"Innovation is a two-way street," said Chris Laping, Red Robin's senior vice president for business transformation. "When people see things, they feel things. And when they feel things, they change."
Using social networks to foster connections lets companies match the skills of people working all over the world who wouldn't easily find each other, said Eric Lesser, a research director at IBM's Institute for Business Value. It's especially valuable for companies built by acquisition, whose managers in different divisions often don't know each other, he said.
Take SuperValu, a collection of supermarket chains ranging from Shaw's in Boston to Albertsons in California. SuperValu last year used Yammer to build a network to connect 11,000 executives and store managers, chief information officer Wayne Shurts said. They've organized themselves into more than 1,000 groups to talk about specific challenges.
For example, 182 managers from different chains joined a group to mull common problems of running markets in college towns. Another 153 banded together to talk about running stores in beach communities, where business is seasonal. Those didn't replace any other process, because there was no way to do it before: The managers couldn't all be pulled from their stores for retreats or meetings, and the cost of getting them together would have been prohibitive, Shurts said.
One result: A promotion at college-oriented stores that sold 8,000 $99 mini-refrigerators last fall, each stuffed with $99 worth of coupons to bring the customers back for food. Another discussion led to college-town "beer pong" displays packaging Ping-Pong balls, red Solo cups and brewskis to fill them up. Both ideas were floated last spring and ready by August, he said.
"You've got to let the conversations happen, even if you might not like all of that conversation," Shurts said. "It's going to happen around the water cooler anyway."
Listening to customers
Companies can also use blogs and social sites to bring customers into their product-design process, said Barton George, director of the Dell computer division that sells to Internet-based companies. Through its IdeaStorm site, Dell has taken in more than 17,000 ideas for new or improved products, and has adopted nearly 500, including backlit keyboards that are better for working on airplanes.
Other times, Dell puts its own ideas on IdeaStorm, in what it calls a Storm Session, to get feedback before going ahead. On May 6, Dell posted a plan on IdeaStorm describing a proposed specialty laptop, upgrading an existing machine to target people who write wireless apps and other Web-based software using a variation of the Linux operating system called Ubuntu, George said.
By Monday, customers had posted 83 ideas for refinements to the machine on IdeaStorm, covering specific software bugs to broader issues such as whether the screen should be shiny or not. In addition, 35,000 people visited George's Web posting about the new laptop -- 10 times more than any other posting he's ever made, he said. The laptop is due on the market by year's end. Dell says the process produces more detailed feedback than traditional focus groups, and builds links to an important group of customers.
So far, the social Web hasn't boosted U.S. productivity growth the way the first-generation Internet did in the late 1990s. But economists such as MIT's Erik Brynjolfsson say it takes about five years for a new technology to show its full impact on companies that deploy it. Social networking is about two or three years in at most companies, McAfee said.

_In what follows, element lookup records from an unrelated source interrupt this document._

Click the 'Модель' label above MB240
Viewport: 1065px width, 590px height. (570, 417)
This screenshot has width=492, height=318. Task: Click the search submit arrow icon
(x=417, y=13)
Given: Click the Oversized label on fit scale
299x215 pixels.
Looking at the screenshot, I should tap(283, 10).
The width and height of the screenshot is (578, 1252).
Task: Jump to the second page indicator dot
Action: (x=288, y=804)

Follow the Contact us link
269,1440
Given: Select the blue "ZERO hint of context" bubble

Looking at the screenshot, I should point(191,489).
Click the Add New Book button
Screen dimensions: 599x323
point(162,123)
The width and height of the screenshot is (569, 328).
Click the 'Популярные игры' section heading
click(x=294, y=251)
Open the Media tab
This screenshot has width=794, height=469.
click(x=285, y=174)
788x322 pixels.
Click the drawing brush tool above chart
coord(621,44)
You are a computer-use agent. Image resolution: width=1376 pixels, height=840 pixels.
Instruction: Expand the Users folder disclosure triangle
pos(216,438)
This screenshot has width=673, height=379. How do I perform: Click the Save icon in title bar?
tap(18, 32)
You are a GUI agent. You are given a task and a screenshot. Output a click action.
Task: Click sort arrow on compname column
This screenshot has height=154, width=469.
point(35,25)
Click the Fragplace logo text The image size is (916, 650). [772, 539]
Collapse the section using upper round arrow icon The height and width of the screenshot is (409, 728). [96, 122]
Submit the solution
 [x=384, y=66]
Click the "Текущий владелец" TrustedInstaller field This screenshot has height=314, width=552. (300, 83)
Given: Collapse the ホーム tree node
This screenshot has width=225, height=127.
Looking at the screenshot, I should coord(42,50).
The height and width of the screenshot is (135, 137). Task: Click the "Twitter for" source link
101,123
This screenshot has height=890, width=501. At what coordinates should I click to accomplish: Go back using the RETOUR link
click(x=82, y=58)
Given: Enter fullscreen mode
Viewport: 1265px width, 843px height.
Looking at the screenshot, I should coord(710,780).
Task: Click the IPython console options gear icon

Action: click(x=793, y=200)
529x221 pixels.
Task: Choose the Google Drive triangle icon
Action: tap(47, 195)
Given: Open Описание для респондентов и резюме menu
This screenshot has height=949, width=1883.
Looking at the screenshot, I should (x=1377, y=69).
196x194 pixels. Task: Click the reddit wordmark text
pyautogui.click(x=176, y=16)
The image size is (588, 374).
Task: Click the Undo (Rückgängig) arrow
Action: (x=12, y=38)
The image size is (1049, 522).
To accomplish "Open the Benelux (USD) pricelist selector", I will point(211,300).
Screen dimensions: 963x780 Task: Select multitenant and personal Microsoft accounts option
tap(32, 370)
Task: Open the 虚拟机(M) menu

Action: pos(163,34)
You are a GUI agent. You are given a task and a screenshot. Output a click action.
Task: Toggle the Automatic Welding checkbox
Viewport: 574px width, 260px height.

Companies are tinkering with the technology and their own business processes, trying to find ways to match them up to get the most impact and learn how to interpret all the unorganized data users disclose about themselves on the sites, Lesser said.
In the meantime, the trend has already generated one IPO for a smaller company, Jive Software, that sells social-networking tools to companies. Jive went public at $12 a share in December and now trades around $19.50, achieving a $1.2 billion market value, though it's not yet profitable.
Facebook hasn't actively pursued the social-business market. It let companies such as Yammer and Jive mimic its look and feel, because making Facebook-like features an industry standard helped cement Facebook's leadership in consumer social networks, Yammer's Sacks said.
Social media has the potential to be as important to the broader economy as more obviously business-related information technologies such as mobile phones and cloud computing, said Stacey Bishop, a venture capitalist at Scale Venture Partners, in Foster City, Calif.
"I'd put the cloud first, but they're all important and they're all related," Bishop said. "Mobile is an extension of the cloud, because it lets you get your data wherever you are. And social is the layer on top of that, making it easier to cross-communicate."